Membrane and Electrode Modifications for Improving Power Density in Aqueous Redox Flow Batteries
Shah, Andrew Brady
Global electricity production from renewable sources has grown dramatically in recent years. While this has fostered lower dependence on carbon-based energy generation, the intermittent nature of these renewable energy resources has introduced new technical challenges to regional electrical grids. One approach to address intermittent energy generation and associated inefficiencies is to introduce grid-scale electricity storage using redox flow batteries. Redox flow batteries provide a reasonably stable, long-term means to store renewable energy. Vanadium redox flow batteries (VRBs) have been of particular interest due to their chemical stability, long life cyclability, and potential for high capacity electrical storage. VRBs also have a number of research challenges. One key factor limiting market penetration of redox flow batteries in energy storage portfolios is the high capital cost associated with a comparatively low power density technology.
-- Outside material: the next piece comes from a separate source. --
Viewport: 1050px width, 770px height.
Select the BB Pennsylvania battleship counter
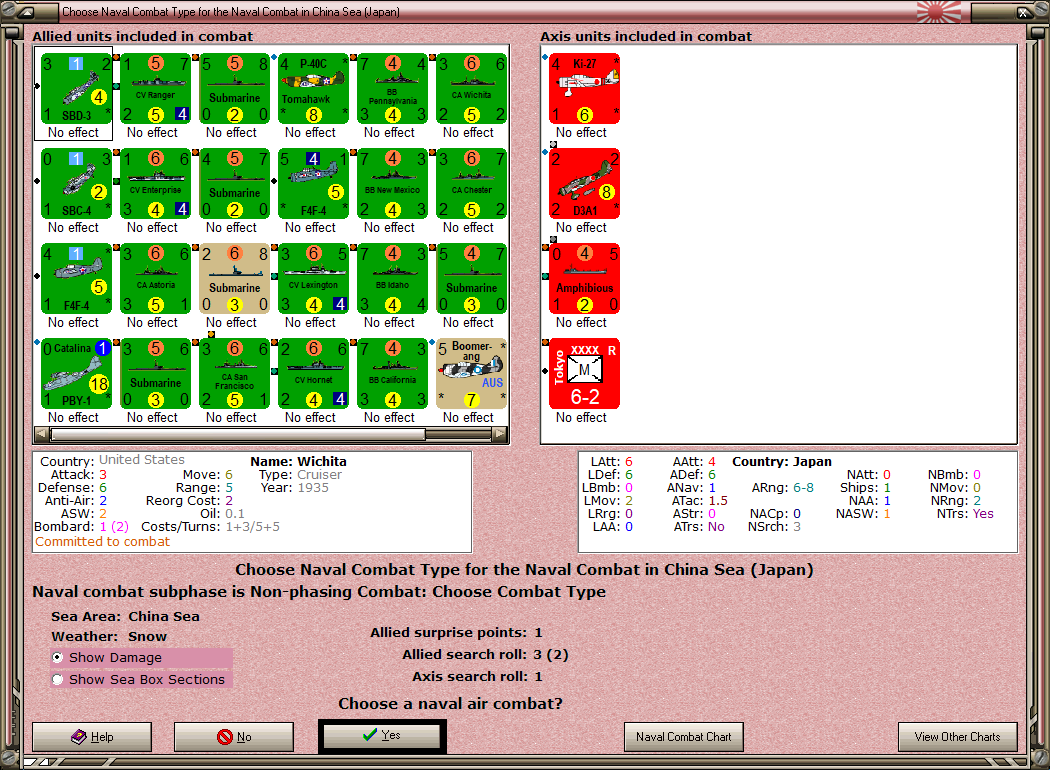coord(392,88)
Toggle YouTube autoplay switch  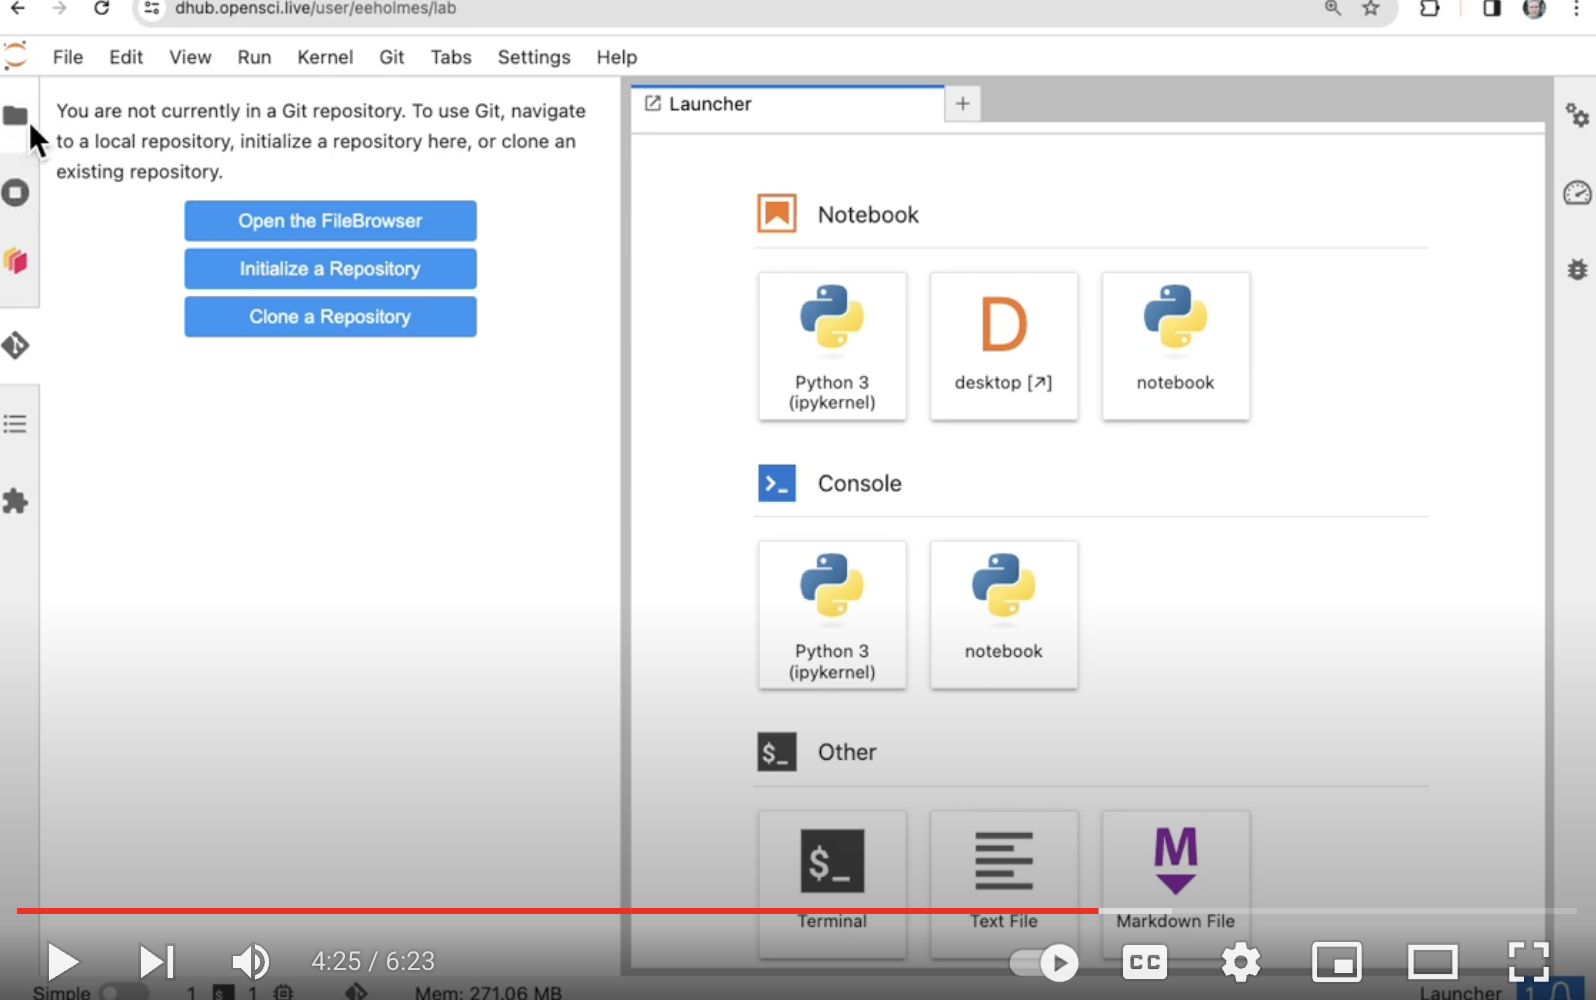tap(1043, 963)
To this end, current research efforts focus on improving the energy density of VRBs to warrant this cost in the long term. This work focuses on four approaches to improve the power density of VRBs: the use of conductive membrane coatings, the generation of electroactive hydrophilic surface functional groups, use of drop-in electrocatalysts via direct reduction of metal salts, and chemical synthesis of lead oxide particles on the VRB anode. First, it is demonstrated that the rate capability of VRBs can be improved by electrospray deposition of a conductive carbon/binder mixture onto the surface of the ion-exchange membrane in a VRB. This work goes on to show dramatic rate improvements by hydrothermally treating graphite felt electrodes with various surface modifiers, most notably ammonium persulfate. Alternative approaches to improve the current density of a VRB involve the use of electrocatalysts on the surface of the anode. This work shows that the use of drop-in metal salts and the chemical synthesis of lead oxides are both facile routes to form catalytically-active nanoparticles on the surface of the VRB anode, which significantly accelerate the kinetics of otherwise sluggish anodic reactions in VRBs. These four methods each offer a commercially scalable and inexpensive pathway to increasing the capacity and power density of aqueous vanadium redox flow batteries.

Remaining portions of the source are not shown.